But now they had a clue, and it wasn't a good one.

Derek hadn't been in love with Angelique, not the way he had been with Kate. If you wanted to call whatever it was they had 'love'. He had been young and immature. She had been duplicitous and cruel. Angelique may have done things for her own ends, but she didn't seem to have had bad intentions.

Danny cleared his throat. "Well, your sample was definitely used, Derek. None of the others were, thankfully. Dr York won't release confidential information about her, but he at least passed along her name. Lydia Martin."

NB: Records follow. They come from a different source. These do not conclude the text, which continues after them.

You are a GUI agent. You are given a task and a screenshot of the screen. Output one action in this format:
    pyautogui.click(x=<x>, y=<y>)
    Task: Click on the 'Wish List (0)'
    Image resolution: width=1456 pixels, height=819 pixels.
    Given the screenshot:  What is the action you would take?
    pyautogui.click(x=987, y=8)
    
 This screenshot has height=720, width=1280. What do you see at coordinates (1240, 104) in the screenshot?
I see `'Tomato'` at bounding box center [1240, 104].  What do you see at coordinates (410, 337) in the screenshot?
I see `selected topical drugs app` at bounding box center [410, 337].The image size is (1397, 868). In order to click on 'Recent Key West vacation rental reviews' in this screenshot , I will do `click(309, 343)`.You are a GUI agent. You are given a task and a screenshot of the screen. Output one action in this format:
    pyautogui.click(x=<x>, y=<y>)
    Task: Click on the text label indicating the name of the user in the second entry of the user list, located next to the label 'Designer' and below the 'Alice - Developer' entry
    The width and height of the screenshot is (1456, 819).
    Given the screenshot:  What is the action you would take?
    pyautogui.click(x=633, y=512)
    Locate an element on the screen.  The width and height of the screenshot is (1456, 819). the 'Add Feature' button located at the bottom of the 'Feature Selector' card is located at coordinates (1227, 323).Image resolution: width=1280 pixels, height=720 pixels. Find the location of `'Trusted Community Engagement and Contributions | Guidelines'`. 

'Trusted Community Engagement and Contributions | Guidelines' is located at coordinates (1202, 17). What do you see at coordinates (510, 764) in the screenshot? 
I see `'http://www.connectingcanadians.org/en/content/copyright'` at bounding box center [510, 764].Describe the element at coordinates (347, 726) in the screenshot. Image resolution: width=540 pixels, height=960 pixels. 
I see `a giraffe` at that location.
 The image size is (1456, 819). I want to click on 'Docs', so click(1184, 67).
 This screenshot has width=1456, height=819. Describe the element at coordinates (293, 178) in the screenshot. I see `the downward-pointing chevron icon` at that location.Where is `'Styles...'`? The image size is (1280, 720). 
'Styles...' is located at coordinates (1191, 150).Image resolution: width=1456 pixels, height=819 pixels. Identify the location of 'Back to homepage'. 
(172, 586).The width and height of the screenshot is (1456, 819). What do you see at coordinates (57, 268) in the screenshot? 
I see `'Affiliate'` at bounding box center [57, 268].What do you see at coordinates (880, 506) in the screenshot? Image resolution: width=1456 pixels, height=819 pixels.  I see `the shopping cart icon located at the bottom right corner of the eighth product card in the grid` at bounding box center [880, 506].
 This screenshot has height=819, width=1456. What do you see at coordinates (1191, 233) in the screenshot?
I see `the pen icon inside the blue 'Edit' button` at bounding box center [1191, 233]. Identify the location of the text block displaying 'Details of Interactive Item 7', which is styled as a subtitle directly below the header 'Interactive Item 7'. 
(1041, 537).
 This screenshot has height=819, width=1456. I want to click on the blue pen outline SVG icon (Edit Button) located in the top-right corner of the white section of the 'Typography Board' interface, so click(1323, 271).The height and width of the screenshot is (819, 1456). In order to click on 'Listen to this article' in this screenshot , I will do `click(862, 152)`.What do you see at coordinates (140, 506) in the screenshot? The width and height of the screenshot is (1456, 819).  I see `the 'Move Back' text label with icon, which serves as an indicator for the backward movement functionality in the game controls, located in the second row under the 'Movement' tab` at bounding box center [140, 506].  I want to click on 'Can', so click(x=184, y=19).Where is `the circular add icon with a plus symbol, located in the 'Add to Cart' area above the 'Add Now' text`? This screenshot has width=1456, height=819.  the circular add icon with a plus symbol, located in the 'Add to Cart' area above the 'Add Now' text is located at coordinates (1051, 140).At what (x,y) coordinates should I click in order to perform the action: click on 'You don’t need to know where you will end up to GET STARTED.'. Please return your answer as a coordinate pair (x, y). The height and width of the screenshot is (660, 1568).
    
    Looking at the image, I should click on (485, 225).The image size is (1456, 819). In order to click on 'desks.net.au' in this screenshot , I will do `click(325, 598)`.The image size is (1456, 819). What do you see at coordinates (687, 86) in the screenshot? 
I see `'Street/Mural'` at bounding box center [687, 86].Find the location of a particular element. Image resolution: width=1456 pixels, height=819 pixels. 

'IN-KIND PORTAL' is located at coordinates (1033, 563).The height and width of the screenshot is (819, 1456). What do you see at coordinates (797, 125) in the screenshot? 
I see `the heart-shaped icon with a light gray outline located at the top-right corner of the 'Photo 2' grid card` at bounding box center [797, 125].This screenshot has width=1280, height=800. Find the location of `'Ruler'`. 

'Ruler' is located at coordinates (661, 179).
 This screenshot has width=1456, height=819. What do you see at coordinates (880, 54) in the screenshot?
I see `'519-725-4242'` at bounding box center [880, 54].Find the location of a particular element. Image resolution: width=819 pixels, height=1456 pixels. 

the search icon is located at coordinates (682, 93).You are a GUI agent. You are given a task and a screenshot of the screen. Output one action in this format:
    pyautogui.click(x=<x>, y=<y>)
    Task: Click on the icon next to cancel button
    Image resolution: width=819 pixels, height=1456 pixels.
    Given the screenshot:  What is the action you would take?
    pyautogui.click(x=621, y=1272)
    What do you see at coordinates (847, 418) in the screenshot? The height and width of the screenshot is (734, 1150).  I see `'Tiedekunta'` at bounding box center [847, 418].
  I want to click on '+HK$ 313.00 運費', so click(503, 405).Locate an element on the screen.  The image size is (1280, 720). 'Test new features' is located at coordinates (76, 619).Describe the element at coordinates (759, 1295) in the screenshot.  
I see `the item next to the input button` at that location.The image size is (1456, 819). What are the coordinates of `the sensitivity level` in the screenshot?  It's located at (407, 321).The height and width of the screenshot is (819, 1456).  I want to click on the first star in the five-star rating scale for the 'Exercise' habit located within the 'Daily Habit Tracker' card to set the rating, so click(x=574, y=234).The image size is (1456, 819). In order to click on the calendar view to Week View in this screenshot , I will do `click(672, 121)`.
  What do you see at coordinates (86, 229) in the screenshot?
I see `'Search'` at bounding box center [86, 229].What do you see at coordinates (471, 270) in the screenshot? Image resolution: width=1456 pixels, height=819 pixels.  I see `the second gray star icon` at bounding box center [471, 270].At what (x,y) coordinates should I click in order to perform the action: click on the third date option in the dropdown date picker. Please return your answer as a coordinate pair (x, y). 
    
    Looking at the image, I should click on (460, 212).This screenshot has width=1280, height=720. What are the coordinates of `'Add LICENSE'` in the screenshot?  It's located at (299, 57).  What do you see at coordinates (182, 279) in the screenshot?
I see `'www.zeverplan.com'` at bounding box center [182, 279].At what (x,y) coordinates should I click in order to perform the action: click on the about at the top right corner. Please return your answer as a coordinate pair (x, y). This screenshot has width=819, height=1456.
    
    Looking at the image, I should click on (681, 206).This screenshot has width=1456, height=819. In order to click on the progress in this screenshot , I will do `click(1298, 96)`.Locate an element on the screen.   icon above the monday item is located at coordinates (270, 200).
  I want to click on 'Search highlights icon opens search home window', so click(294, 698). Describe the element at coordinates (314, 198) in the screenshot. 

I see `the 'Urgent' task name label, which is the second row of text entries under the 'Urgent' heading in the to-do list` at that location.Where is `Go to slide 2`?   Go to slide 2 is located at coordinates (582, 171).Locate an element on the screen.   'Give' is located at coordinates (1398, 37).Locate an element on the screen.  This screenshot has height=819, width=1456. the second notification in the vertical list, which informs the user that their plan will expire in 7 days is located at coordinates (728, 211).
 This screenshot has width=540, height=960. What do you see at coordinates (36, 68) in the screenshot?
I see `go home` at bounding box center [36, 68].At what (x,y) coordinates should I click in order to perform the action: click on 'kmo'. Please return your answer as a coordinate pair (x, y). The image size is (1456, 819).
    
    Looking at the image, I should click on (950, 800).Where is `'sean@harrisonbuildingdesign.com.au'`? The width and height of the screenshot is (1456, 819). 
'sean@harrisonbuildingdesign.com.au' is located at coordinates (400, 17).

He was already typing it into Google.

"Oh wow!" Stiles whistled when a number of images came up. "Your babymama is smoking!"

Lydia Martin was in her late twenties, a redhead with what some pack members thought were brown eyes and others thought green, and who had several degrees in various forms of mathematics. From the long list of accolades on her Yale University webpage, she was a very accomplished academic. Derek privately agreed with Stiles. She was beautiful and from the way she stared into the cameras as they snapped pictures of her, very self-assured.

"God, she's really smart- did you see that she won the Fields Medal?" Allison was practically pushing Isaac and Stiles to the side to peer closer at the laptop screen with her puny human eyes. "Hey, wait, what's that video? Danny, click the Youtube link." She commanded.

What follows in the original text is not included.